Since there are no due dates on the books borrowed I’m not sure how this is really any different than letting readers choose a free, popular ebook each month.

Amazon Prime BadgeWhen readers browse the Kindle store from their Kindle they will be able to identify ebooks that are part of the Kindle Owners Lending Library by a small “Prime Badge” alongside the item in search results.

What Does This Mean for Authors?

Amazon has set up a new fund to compensate authors whose ebooks are borrowed from this library. Your Kindle books will not automatically be added into the Kindle Owners Lending Library. You need to choose to include your ebook using Amazon’s new KDP Select option which is now accessible from your KDP Bookshelf.

The fund ($500,000 for December) is split based on your share of the total of qualified borrows of all participating titles. For example, in December if the total number of qualified borrows is 100,000 and your book was borrowed 50 times, you will earn 0.05% or $250.

Looks attractive on the surface, however my advice is don’t jump in too quickly.  Adding your ebooks to the library requires entering an exclusivity agreement with Amazon so you won’t be able to sell those ebooks elsewhere.  As with entering any publishing agreement it is important that you understand exactly what you will be gaining and also what you are agreeing to give up! I have written more about the pros and cons of KDP Select over in another post..

What are your thoughts on the new Kindle Owners’ Lending Library? Please leave a comment below.

About the Author: Gary McLaren

Gary McLaren is the author of 'The Indie Author's Guide to Publishing Ebooks'. He also manages several web sites for professional writers including Publish Your Own Ebooks and Worldwide Freelance.





Comments

  1. As the exclusivity is for 90 days at a time, and as I only had two short stories for sale so far, I decided it would probably neither help nor hurt to throw them in. I don’t expect anything but a possible page view or two I wouldn’t have had before, so I’m not particularly invested. I’ll have at least two more stories up by the end of this month, and I’m deciding whether or not to enroll them for the same limited period.

  2. Thanks for this information. I was wondering whether this was a good deal and agree to hold off on switching to KDP Select right away. I’m not prepared to removed my books from other venues yet.

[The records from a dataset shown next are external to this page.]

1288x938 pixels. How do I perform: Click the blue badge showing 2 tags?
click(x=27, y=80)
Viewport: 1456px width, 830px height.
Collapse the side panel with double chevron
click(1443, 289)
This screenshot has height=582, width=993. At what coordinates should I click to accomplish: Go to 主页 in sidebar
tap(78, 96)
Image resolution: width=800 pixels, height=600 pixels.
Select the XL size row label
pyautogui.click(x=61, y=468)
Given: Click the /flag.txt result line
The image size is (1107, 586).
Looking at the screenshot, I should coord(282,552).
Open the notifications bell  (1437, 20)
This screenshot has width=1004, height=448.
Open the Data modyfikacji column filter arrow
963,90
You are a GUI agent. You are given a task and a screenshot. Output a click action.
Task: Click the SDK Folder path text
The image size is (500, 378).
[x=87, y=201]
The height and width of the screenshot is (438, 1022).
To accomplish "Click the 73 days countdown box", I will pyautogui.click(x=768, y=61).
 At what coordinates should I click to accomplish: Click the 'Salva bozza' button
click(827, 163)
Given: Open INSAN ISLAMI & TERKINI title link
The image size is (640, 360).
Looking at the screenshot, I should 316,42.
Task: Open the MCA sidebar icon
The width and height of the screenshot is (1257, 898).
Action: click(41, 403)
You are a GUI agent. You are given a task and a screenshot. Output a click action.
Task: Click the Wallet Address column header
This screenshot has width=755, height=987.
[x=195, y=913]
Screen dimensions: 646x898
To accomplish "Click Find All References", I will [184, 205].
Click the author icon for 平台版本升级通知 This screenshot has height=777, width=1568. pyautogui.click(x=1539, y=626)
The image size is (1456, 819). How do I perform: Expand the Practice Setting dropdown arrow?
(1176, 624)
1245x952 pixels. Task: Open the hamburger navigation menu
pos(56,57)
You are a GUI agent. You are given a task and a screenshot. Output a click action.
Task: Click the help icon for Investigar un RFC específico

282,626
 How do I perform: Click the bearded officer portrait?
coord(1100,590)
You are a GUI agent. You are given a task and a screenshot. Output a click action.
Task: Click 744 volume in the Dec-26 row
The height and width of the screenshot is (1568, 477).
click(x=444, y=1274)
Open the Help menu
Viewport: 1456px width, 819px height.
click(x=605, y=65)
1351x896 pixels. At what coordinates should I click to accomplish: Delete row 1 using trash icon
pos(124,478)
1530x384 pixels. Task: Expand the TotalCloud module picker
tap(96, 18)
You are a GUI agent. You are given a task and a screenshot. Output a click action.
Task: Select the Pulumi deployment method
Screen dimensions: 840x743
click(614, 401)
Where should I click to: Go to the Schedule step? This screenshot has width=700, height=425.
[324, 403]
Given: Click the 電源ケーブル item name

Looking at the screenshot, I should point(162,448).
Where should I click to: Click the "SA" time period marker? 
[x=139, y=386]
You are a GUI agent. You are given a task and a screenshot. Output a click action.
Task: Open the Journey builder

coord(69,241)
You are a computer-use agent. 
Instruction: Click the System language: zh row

  3. I took the plunge and entered some of my books. As far as I can see, the only advantage to me, is I can easily offer each book free for 5 days each 90. This brings a short burst of extra exposure – a promotional tool.

    The drawback is, so many authors now take advantage, the market is flooded with free ebooks, making it is as difficult to get free promotions as it is to sell books in the first place.

    I’m not convinced it is good for authors.

  4. Meijers says:

    I can see the necessity of caution, but I find myself wondering whether it may not indeed be of interest from the angle of promotion.

    Short stories, a first published novel, it strikes me as an extra exposure annex distribution channel.

    But for more than that, no, I can’t see that unless your name as author is an established brand of bestsellers.